> PAGE EXTRACT
## BEGIN

# What RPG/D&D class is your Sona?



## Infrarednexus (Aug 18, 2019)

I often wondered this when looking at people's sonas on the forums and fandom in general. There are many classes to choose from in D&D and while you may have played the game yourself as a preferred class, what class would your fursona choose in this world of adventure, monsters, and magic?

Character class (Dungeons & Dragons) - Wikipedia



Barbarian
Bard
Cleric
Druid
Fighter
Monk
Paladin
Ranger
Rogue
Sorcerer 
Warlock
Wizard


My sona, Nexus, would most likely a Paladin.

.... "Paladin is thus typically a Warrior character first and foremost, proficient with heavy arms and armor. Yet at the same time a Paladin is gifted with blessings or magical capabilities such as healing, protection, and countering evil magic (including undead), albeit to a lesser degree than a true priest or cleric. Their outlook would typically be that of a militant defender of faith, sometimes crossing over into cleric, missionary, zealot, or inquisitor territory. Their alignment is almost always lawful good"

I'd love to hear everyone else's class for their sonas. I might set up an RPG game just for this if we get enough respondents in the thread.

## END

> AIM OF THE EXERCISE
From the quoted Paladin description in the forum post above, list every role that a Paladin's outlook can sometimes cross over into.

> SUPPLIED DATA
## BEGIN

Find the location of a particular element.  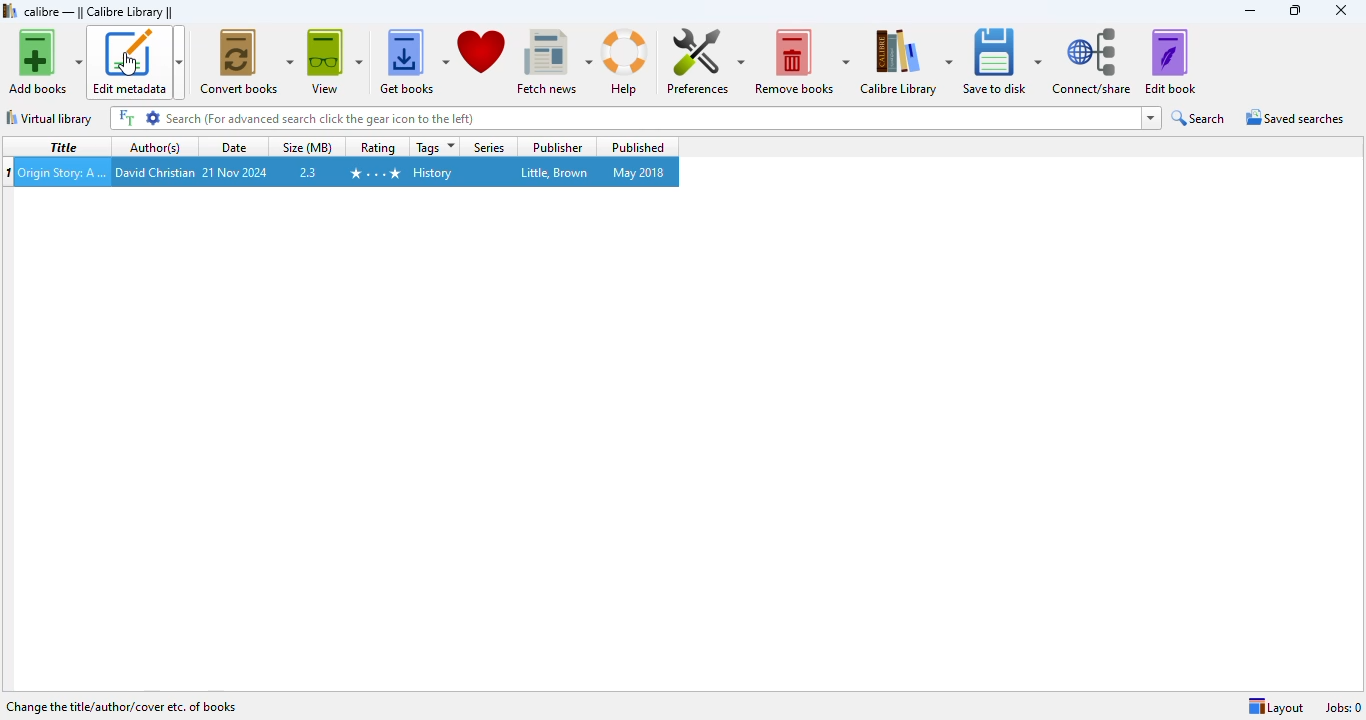

title is located at coordinates (64, 147).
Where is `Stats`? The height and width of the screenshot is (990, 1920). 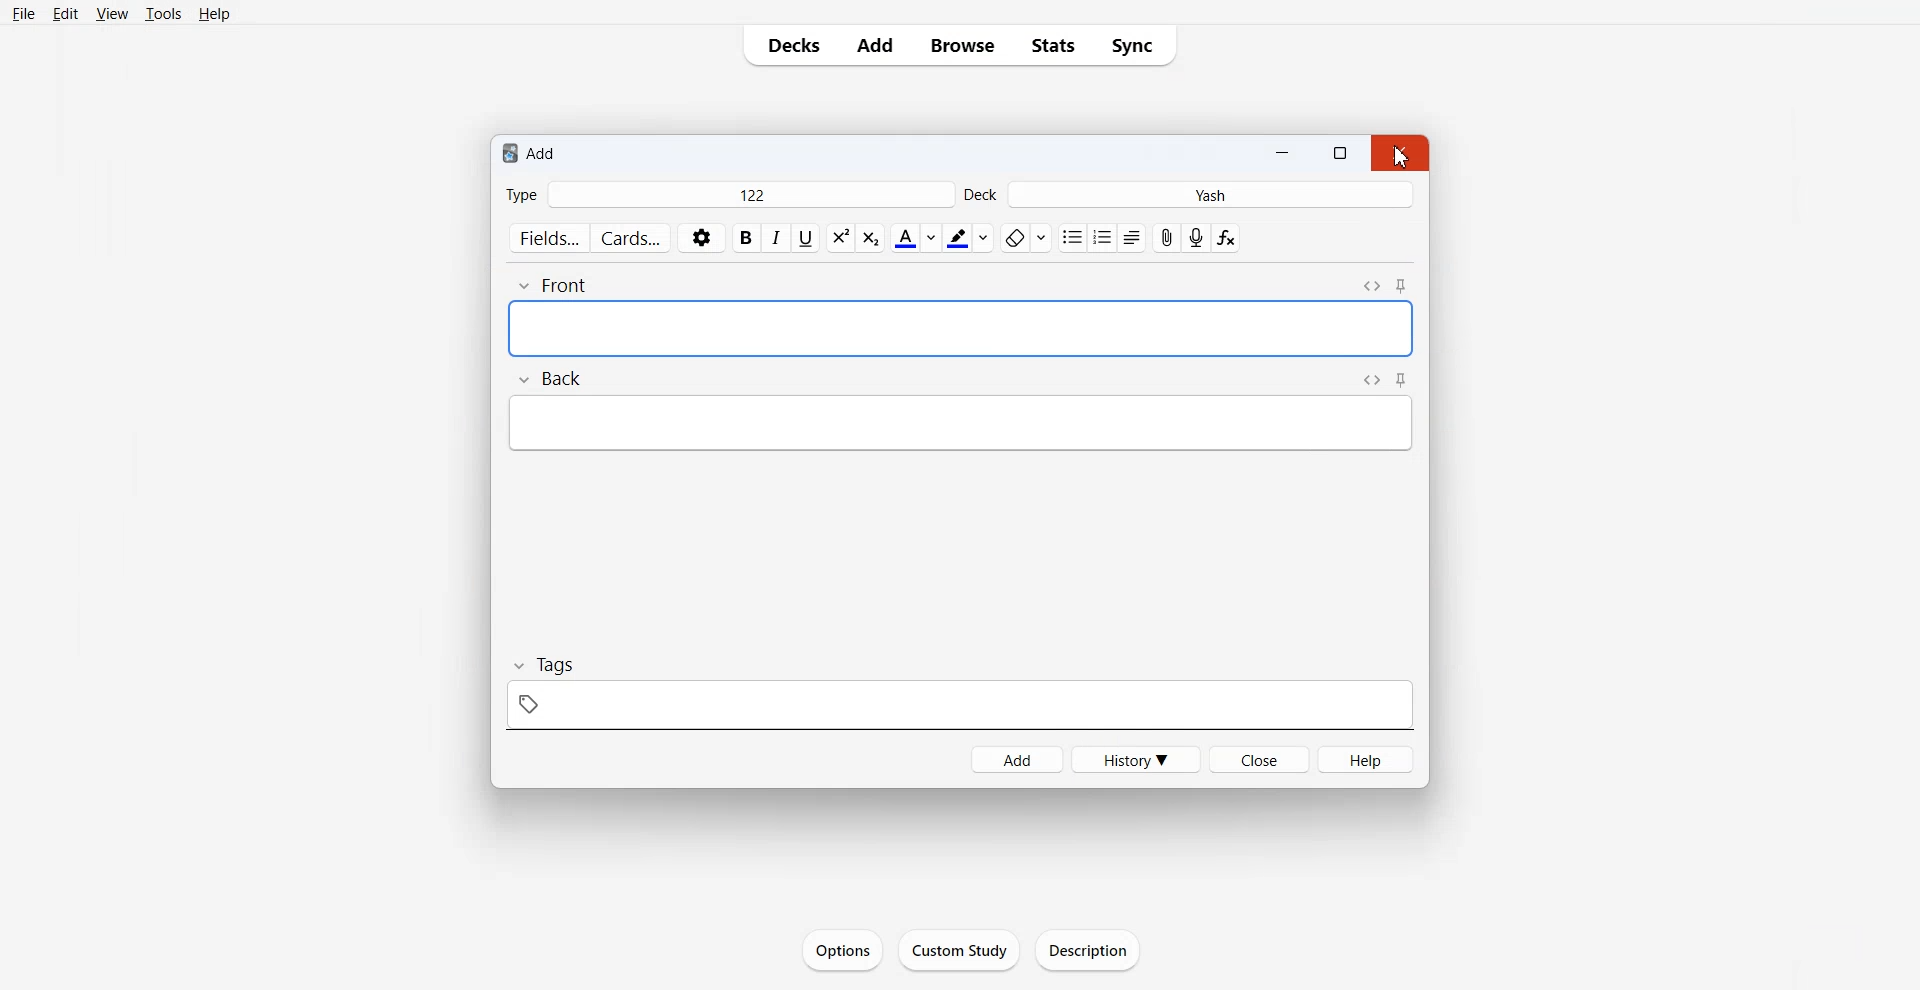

## END

> RESULT
Cleric, missionary, zealot, inquisitor